The Division of Plant Industry first approached Algenol with concerns about 60 days ago.

“We have not told them that they can not produce this,” Gaskalla said.

He said the division just needs to know that if a hurricane or another catastrophe strikes there are ways to contain the genetically-altered algae if it escapes. “It’s not native,” Gaskalla said. “It’s not known what would happen if it spilled and gets into groundwater or a water body.”

He said it’s important to make sure a mistake is not made “because it’s harder to put the genie back into the bottle,” once it’s out.

“Once an organism escapes into the environment, particularly if it’s an invasive species, it can be very costly and sometimes impossible to eradicate it,” Gaskalla said.

In a letter Woods sent to the Division of Plant Industry, he points out that the algae is dependent on the nutrients it’s fed and that it would not live in the outside world.

“What they basically say in their letter is they have to baby this organism to get it to perform and to produce ethanol,” Gaskalla said. Take that babying away, he said, and the company argues it would be like “unplugging someone from life support.”

The algae is grown in seawater with the help of sunlight and added nutrients, including B12.

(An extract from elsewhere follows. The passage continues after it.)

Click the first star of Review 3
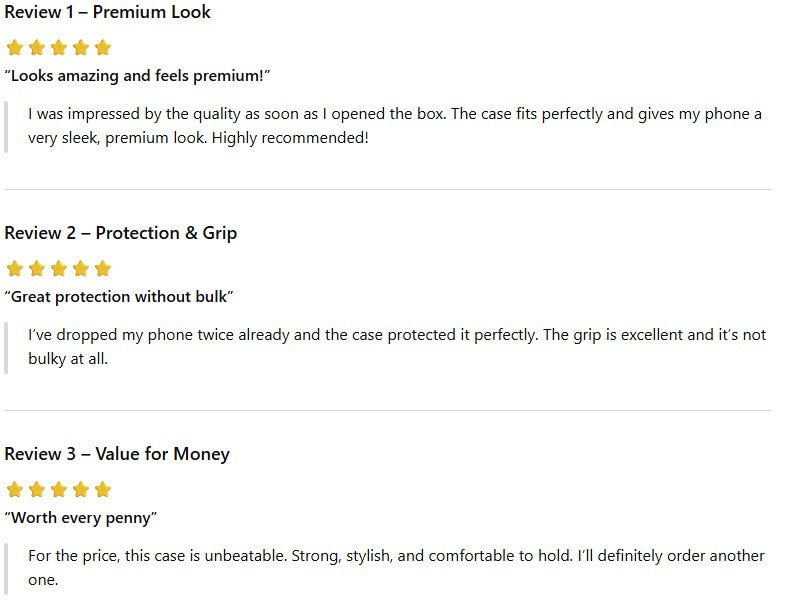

The next step for the Division of Plant Industry is to verify Algenol’s research by seeking feedback from independent scientists, Gaskalla said.

It’s possible that all of the state’s concerns may be addressed before July, when the rules for growing algae on more than two acres would be clarified in the energy bill if it moves ahead.

The energy bill is designed to increase the use of renewable energy, offering tax credits and exemptions to increase production.

“We think it’s a good bill and one that the governor should sign,” said Sterling Ivey, a spokesman for the Department of Agriculture.

Since the state was already working with Algenol to resolve issues before the energy bill passed, Gaskalla said he doesn’t know if it “changes much of anything.”

If Algenol’s research and safety arguments are proven by outside scientists and the Division of Plant Industry feels comfortable enough, it may not even require a permit, he said.

Even if a permit is required, it doesn’t need to be a long process, Gaskalla said.

Lee County gave Algenol a $10 million grant to help it grow and create jobs locally. The company increased its U.S. work force to more than 100 employees last year and expected to add about 30 jobs this year.

After hearing about the state’s concerns, Lee County Commissioner Ray Judah said he’ll do whatever he can to help Algenol work out any issues.

“It’s an extremely important project, not only for Lee County, but for the world,” he said. “To reduce our reliance on fossil fuels, on oil and coal, we need to pursue other alternative renewable fuel sources – and algae is a very promising option.”